Certes, le fonctionnaire a une obligation à l’égard de sa hiérarchie. Cependant, cette obligation n’a aucune légitimité si elle ne va pas de pair avec la solidarité de l’institution à l’égard de ceux qui travaillent pour elle. Or, lorsque le prof français des années 2000 est agressé, non seulement il n’est pas soutenu par ses supérieurs, mais il se voit d’emblée considéré par eux comme un coupable en puissance. Cette aberration administrative est directement liée à l’idéologie : malgré un discours qui prétend le contraire, l’élève n’a en réalité plus aucun compte à rendre à une institution scolaire qui l’« inclut » désormais inconditionnellement. Ainsi chargés par le ministère d’appliquer une « bienveillance » à tous crins, y compris et surtout envers les cancres et les fauteurs de troubles, les personnels de direction se voient de surcroît sommés – bien que tacitement – de mentir par omission sur les conséquences concrètes de ces mesures. En effet, le réel n’a pour l’Éducation nationale qu’une raison d’être : confirmer la pertinence et l’efficacité de ce qui se décide Rue de Grenelle. Ainsi le prof, bien placé pour connaître les effets de l’idéologie appliquée, constitue-t-il le fusible à faire sauter en priorité lorsque le réel fait irruption. Témoin gênant, il représente par ailleurs l’unique maillon sur lequel un proviseur peut agir sans risque : procéduriers, parents et élèves n’hésitent pas à brandir la menace judiciaire, dérangeant l’invisibilité statistique des « incidents » exigée par le rectorat.

Pour priver ce réel déplorable de toute visibilité, absentéisme, retards, travaux non faits, incivilités, insultes et agressions seront donc minorés, excusés, voire justifiés par l’institution. « Le règlement intérieur, c’est la dictature ! » m’a un jour assené en public mon proviseur pour me faire comprendre qu’il fallait cesser de refuser les élèves en retard. « Quoi, vous osez demander un conseil de discipline au prétexte que l’élève Machin vous a traitée de salope et exprimé son désir de vous casser la gueule ? » me fut-il reproché une autre fois. Il n’en est pas question, me dit-on, au lycée comme au rectorat : « Qui êtes-vous donc pour prétendre gâcher ainsi l’avenir de ce jeune ? »

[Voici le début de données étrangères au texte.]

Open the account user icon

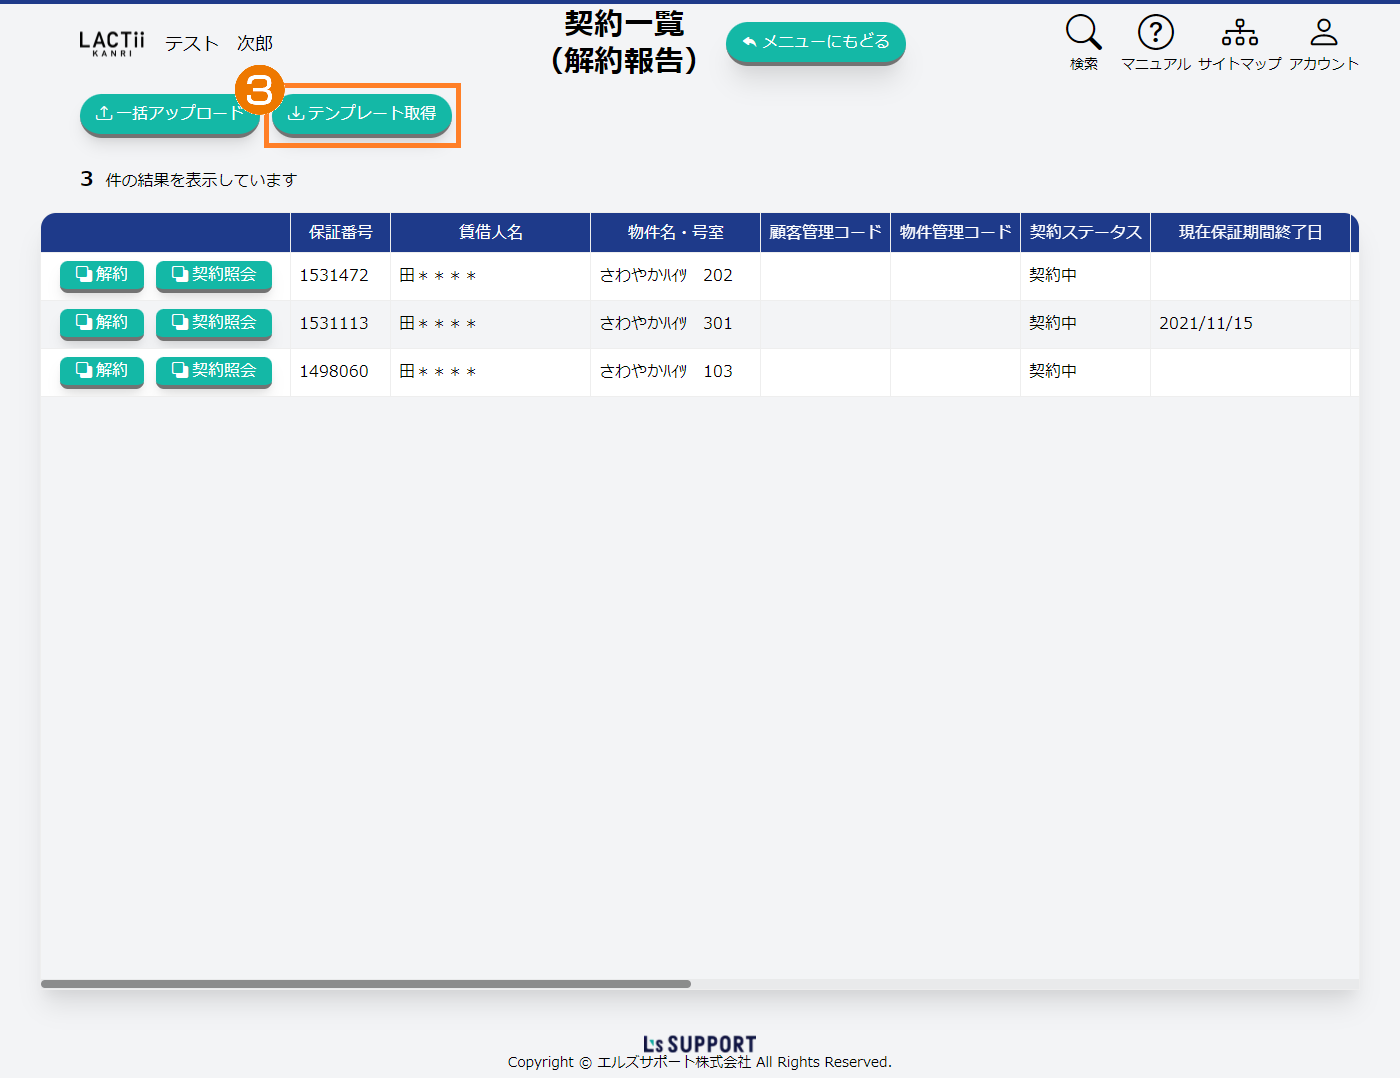point(1323,33)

La verticalité et la notion même de règle commune sont d’emblée récusées. Est parallèlement exalté jusqu’à l’absurde un discours maternant, fondé sur la logique politiquement correcte du victimat : que deviendraient, nous accuse-t-on, l’absentéiste, le caractériel, le délinquant, hors de l’Éducation nationale ? L’excuse sociologique, l’excuse culturelle et l’excuse psychologisante sont systématiquement mises en avant pour surseoir à toute velléité d’exercice de l’autorité. Ce qui place devant les profs un public de plus en plus divers – à tout point de vue –, et potentiellement poussé à la transgression par l’impunité efficacement relayée par l’administration, CPE et direction. Petits rigolos et gentils glandeurs, mais aussi caïds et psychopathes ont vite compris quels avantages tirer de la faiblesse auto-organisée de l’institution.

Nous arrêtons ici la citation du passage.